Some Things Old, Some Things New
A Year of Reading
1 2
Quin’s Shanghai Circus, Edward Whittemore
Like The Fall of Chronopolis, here is another book that first blew my mind long ago and far away; by a strange coincidence, it too was originally published in 1974. Now Old Earth Books has reissued the novel, Whittemore’s first, along with his incomparable masterpiece, the Jerusalem Quartet. All these books are blindingly brilliant works of eccentric genius: hilarious, profoundly moving spy stories and secret histories on a first-name basis with the fantastic. Whittemore’s neglect by both the literary and genre establishments is shameful… but writers and a few discerning critics have always recognized his importance. Read him.

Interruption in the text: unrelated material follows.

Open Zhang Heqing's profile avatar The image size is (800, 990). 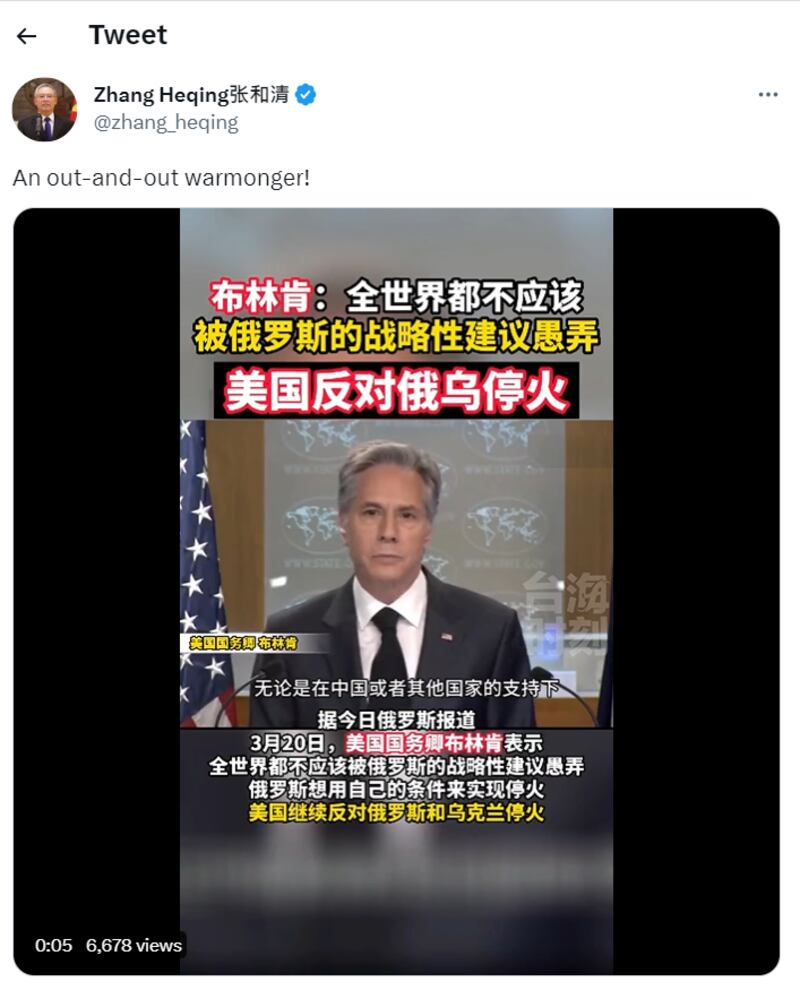click(44, 109)
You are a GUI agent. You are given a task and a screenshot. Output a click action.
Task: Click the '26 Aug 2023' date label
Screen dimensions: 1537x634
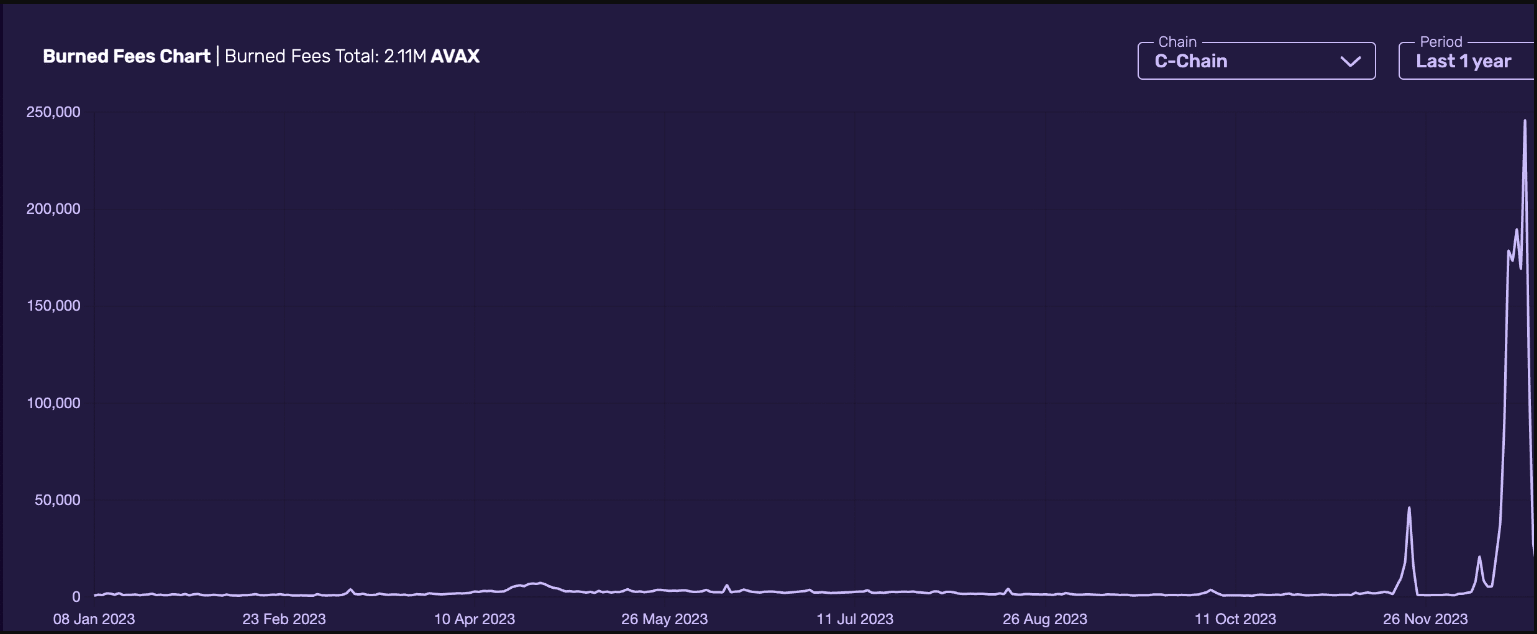pos(1045,619)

Henry Darger: In the Realms of the Unreal, John M. MacGregor
Darger (1892-1973) has gained fame as an outsider artist both for his stunningly beautiful and violent artworks and for the 15,000-page text, The Story of the Vivian Girls, in what is Known as the Realms of the Unreal, of the Glandeco-Angelinnian War Storm, Caused by the Child Slave Rebellion, that those unforgettable artworks were composed to illustrate. Darger’s brilliant and terrifying creation of a fantasy world in which children, mainly girls (often depicted naked, and often with penises) are slaves to adults who brutally torture and murder them, must be counted as among the supreme artistic triumphs of the 20th Century… and one that uncannily seems to predict some of the darkest tendencies of the 21st. It is also one of the most fascinating and revealing looks into the mind of a psychotic individual since Schreber’s autobiography, Memoirs of My Nervous Illness. Like Schreber, Darger remained functional, though on a low level; a friendless recluse who escaped as a young man from the home for feeble-minded children to which he had been incomprehensibly committed as a child, Darger worked his whole life as a janitor in a series of Catholic hospitals, wrestling with God in the privacy of his conscience and, at night, alone, in the privacy of his small Chicago apartment, where, over the course of decades, without ever showing so much as a single sketch or word to anyone, he invented and mastered artistic techniques that astonish experts today and composed his own Iliad. Elizabeth Hand, in a brilliant essay in The Magazine of Fantasy & Science Fiction, provocatively and persuasively painted Darger as a sort-of shadow figure to Tolkien, with whom he shares an amazing number of personal details. Carrying echoes of Carroll and Baum, the writings of whom were known to him, Darger’s work is, in the end, sui generis. It is of special importance, I think, to writers and artists in our genre: indeed, I would argue that it cannot be fully appreciated or understood apart from our genre any more than Tolkien’s work can. John MacGregor, a psychotherapist and art psychologist, author of the groundbreaking study The Discovery of the Art of the Insane (1989), is an indispensable guide into this simultaneously seductive and repellent world. A nice introduction to Darger’s life and work can be found online, although the art must be seen in person to be truly appreciated; on your next visit to New York, swing by the American Folk Art Museum on 53rd Street.